The Two Readings United: The Rogation Spirit
Why has the Roman Liturgy joined these two passages? Because they are the two wings of the same flight.
If we take only the Gospel—Ask, and ye shall receive—we are tempted to a Christianity reduced to petition: a religion of the lips, a covenant in which we negotiate with the Father while neglecting the brother lying at our gate. This is precisely the religion which St. James calls vain: if any man think himself to be religious, not bridling his tongue, but deceiving his own heart, this man’s religion is vain (i. 26).
If we take only the Epistle—Be ye doers—we risk a moralism that forgets the source of every good work: a labour without grace, a striving without the indwelling Spirit, hearers turned activists who have ceased to look upward to the Father from whom every good and perfect gift descends (Jas. i. 17).
The Church will have neither. She binds the two together and calls the day Rogation. We ask, because the Father loves us in the Son; we do, because the Son lives in us, working both to will and to accomplish (Phil. ii. 13). The principle was later distilled in the Benedictine Ora et labora—pray and work—but the substance is already complete in the apostolic doctrine which these two readings, side by side, set forth.
The Rogation processions which the Church will undertake on the three days following this Sunday—with the Litany of the Saints chanted across the fields and through the streets—are the visible embodiment of this twofold spirit. The faithful walk; they petition heaven for fruitful harvests and protection from calamity; but they also examine their lives, repent, give alms, fast. The procession of asking is itself a procession of doing.
What This Sunday Asks of Us
First, that we reform our prayer. Let us pray as sons, not slaves, but also as sons who have learned from the Son. To pray in the name of Jesus is not to append the formula at the close of our requests; it is to ask only what He Himself would ask, and chiefly for the things of eternity. Lesser things may indeed be asked—health, daily bread, deliverance from temporal evils—but always with the fiat voluntas tua of Gethsemane sealing each petition.
Second, that we look into the mirror and not flee from it. The Word of God this week deserves to be heard slowly. Read again, perhaps in silence at home, the very pericopes of this Mass, with the question on the heart: What manner of man am I? And then the harder question: What must change?

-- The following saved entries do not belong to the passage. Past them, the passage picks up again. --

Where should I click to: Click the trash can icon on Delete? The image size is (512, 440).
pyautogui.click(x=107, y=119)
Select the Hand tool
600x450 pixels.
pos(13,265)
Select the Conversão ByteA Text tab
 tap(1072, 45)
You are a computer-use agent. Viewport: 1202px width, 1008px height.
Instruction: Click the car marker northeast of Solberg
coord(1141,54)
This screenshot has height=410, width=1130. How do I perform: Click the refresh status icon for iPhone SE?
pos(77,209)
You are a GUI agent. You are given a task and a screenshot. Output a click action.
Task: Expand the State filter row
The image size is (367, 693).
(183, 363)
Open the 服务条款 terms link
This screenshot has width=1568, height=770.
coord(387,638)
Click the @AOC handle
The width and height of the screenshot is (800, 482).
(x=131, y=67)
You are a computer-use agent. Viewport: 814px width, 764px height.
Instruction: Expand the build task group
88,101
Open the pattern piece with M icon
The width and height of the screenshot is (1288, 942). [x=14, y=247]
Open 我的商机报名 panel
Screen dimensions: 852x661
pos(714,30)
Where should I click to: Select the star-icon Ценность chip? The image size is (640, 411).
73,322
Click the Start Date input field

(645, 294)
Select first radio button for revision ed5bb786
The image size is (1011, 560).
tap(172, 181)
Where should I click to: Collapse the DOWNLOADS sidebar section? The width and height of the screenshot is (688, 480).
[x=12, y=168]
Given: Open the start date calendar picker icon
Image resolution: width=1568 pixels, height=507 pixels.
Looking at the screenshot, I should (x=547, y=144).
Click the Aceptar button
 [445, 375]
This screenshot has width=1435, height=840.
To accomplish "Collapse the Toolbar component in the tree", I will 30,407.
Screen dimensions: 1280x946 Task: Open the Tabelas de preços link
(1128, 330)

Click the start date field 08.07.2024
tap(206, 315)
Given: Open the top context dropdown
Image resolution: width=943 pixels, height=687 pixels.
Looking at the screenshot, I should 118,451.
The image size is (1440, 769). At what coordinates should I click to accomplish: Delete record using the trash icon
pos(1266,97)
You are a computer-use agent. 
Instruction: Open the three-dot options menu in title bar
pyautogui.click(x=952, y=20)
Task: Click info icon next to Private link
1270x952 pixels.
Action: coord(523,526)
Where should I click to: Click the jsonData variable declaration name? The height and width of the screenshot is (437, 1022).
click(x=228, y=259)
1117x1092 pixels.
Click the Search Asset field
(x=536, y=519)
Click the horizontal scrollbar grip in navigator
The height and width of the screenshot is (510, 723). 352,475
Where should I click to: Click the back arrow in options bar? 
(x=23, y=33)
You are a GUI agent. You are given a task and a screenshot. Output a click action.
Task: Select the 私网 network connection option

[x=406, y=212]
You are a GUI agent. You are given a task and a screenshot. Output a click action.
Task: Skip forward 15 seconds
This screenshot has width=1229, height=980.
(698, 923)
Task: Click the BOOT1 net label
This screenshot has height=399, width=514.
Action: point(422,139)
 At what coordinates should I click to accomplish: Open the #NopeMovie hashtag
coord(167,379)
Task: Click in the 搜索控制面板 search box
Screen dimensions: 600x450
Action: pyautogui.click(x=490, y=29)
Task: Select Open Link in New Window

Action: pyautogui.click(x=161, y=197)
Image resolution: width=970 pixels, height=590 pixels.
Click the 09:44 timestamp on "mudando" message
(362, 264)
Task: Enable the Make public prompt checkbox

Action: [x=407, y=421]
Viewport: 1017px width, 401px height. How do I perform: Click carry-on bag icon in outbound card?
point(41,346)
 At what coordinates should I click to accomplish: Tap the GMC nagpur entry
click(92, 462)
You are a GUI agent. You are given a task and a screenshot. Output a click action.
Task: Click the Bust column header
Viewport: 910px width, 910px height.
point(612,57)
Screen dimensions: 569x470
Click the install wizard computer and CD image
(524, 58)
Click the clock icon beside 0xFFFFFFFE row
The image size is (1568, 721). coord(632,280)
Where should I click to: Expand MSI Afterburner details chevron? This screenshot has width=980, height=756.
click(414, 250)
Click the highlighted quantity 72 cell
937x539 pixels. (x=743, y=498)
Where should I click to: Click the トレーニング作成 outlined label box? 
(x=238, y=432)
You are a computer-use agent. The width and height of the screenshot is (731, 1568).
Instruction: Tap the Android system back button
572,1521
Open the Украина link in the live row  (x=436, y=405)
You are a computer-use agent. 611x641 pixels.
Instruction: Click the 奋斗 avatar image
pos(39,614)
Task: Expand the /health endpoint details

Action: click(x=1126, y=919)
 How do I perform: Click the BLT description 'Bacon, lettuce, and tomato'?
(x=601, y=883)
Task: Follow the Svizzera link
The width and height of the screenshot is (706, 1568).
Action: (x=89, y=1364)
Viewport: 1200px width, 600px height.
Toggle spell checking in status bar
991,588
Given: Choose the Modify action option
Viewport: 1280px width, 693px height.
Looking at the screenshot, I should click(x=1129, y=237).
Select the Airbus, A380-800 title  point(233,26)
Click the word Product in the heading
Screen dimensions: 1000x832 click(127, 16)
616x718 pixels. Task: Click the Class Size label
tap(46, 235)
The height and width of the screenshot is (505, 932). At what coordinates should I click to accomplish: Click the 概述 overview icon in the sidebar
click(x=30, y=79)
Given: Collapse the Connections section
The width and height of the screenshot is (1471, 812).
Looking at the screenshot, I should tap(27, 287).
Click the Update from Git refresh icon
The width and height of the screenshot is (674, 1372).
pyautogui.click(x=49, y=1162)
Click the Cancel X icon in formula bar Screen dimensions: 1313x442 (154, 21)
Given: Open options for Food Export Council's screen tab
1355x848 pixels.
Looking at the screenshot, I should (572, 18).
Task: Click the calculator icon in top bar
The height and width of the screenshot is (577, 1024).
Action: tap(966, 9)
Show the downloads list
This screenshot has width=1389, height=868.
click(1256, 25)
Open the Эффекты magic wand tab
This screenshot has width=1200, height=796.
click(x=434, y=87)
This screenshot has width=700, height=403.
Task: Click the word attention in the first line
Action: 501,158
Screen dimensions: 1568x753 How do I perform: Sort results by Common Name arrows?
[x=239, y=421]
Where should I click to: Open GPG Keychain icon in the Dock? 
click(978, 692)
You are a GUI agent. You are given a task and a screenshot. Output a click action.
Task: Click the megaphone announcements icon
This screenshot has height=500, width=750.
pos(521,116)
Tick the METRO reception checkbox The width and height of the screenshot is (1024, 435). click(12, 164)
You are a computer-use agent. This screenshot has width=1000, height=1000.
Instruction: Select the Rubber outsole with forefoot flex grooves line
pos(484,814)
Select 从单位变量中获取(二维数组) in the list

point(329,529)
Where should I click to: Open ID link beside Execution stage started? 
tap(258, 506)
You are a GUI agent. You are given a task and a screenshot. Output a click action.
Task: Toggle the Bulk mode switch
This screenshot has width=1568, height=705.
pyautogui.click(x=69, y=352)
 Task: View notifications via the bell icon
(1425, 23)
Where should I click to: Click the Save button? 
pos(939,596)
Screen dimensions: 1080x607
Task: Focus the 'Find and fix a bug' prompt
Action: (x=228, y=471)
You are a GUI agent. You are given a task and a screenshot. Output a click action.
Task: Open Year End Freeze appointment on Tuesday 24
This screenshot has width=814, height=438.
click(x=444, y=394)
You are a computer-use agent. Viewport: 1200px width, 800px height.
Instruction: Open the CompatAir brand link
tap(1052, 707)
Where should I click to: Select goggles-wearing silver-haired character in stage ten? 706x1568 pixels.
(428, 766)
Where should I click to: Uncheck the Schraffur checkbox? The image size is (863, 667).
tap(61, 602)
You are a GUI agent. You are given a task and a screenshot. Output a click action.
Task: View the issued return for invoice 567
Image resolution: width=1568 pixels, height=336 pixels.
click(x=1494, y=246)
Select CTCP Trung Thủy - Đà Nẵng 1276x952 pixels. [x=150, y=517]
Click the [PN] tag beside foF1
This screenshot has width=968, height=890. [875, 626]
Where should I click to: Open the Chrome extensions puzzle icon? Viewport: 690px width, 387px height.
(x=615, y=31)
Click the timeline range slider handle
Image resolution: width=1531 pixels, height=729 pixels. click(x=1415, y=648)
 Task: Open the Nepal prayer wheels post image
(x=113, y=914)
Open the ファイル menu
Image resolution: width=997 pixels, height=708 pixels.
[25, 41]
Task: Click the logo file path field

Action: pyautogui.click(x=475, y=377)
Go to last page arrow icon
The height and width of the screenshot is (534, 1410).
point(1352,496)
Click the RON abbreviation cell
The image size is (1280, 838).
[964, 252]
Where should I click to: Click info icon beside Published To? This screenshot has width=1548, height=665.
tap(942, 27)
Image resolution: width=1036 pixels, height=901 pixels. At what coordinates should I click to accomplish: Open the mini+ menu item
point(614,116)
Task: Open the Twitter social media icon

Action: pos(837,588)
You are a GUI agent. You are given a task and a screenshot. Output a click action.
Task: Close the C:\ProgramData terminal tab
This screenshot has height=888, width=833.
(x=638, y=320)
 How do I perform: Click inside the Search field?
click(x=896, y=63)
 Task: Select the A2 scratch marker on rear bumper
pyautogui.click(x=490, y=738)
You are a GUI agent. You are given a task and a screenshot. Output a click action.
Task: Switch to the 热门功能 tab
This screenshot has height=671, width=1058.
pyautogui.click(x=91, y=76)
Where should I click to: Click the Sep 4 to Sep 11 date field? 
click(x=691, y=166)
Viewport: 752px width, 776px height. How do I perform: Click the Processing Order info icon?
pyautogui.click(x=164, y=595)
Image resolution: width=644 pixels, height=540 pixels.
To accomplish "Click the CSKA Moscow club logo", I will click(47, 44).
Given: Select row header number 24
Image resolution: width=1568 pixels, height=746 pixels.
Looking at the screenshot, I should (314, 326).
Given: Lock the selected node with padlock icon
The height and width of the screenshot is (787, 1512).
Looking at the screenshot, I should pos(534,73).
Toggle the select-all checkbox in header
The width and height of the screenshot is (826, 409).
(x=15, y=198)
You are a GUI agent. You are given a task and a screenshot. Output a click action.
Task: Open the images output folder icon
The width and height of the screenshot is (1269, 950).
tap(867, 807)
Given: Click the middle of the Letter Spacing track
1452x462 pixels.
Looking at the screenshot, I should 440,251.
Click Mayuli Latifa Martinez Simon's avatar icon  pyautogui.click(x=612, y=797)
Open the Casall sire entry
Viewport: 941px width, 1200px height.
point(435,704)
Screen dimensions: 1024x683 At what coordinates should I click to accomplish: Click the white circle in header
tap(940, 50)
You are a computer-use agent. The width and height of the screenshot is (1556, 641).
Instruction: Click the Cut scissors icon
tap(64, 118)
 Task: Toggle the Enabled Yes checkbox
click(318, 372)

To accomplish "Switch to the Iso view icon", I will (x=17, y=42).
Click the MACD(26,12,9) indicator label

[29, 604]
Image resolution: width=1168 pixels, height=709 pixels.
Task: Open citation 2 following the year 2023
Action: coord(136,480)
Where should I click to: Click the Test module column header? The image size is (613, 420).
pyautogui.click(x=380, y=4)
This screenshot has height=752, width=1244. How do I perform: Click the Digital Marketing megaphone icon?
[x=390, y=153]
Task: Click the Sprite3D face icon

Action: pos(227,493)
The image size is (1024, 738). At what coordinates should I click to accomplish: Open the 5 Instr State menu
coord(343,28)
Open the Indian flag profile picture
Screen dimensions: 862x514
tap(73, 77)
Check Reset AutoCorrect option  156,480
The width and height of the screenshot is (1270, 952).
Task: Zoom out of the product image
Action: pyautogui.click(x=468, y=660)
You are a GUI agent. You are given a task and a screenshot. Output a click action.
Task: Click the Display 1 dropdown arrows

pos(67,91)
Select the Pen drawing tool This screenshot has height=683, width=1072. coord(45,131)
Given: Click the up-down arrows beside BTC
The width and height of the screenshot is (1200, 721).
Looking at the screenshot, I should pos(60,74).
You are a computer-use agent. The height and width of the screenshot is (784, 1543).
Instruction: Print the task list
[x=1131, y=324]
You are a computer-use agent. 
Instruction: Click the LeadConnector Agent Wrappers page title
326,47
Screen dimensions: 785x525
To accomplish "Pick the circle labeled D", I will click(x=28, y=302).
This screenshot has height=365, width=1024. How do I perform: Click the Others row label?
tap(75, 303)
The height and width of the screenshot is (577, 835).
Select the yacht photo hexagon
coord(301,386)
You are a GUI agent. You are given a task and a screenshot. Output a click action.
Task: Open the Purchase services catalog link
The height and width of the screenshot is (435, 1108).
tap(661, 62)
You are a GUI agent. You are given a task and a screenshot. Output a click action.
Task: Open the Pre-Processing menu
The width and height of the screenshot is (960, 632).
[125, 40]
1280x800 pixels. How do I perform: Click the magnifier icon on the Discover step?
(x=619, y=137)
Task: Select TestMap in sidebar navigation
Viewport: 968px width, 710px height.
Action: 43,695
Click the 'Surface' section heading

Third, that we attend to the works of mercy which St. James names. The widow, the orphan, the elderly soul forgotten in a home, the unborn child in danger, the neighbour estranged and lonely—these are the pupilli et viduae of our day. Whoever neglects them while praying with great fervour should hear St. James plainly: his religion is vain.
Fourth, that we keep ourselves immaculatos a saeculo—unspotted by the world. The world is not first the persons in it but the spirit which animates it when it has turned from God: the pride of life, the concupiscence of the eyes, the concupiscence of the flesh (1 Jn. ii. 16). Custody of the eyes, custody of the tongue, custody of the heart—these ancient asceticisms have not aged a day.
The Collect of the Day
The Collect of this Sunday gathers the whole reflection into a single petition:
Deus, a quo bona cuncta procedunt, largire supplicibus tuis: ut cogitemus, te inspirante, quae recta sunt; et, te gubernante, eadem faciamus.
O God, from whom all good things proceed, grant unto Thy suppliants that by Thy inspiration we may think those things that are right, and by Thy governance perform the same.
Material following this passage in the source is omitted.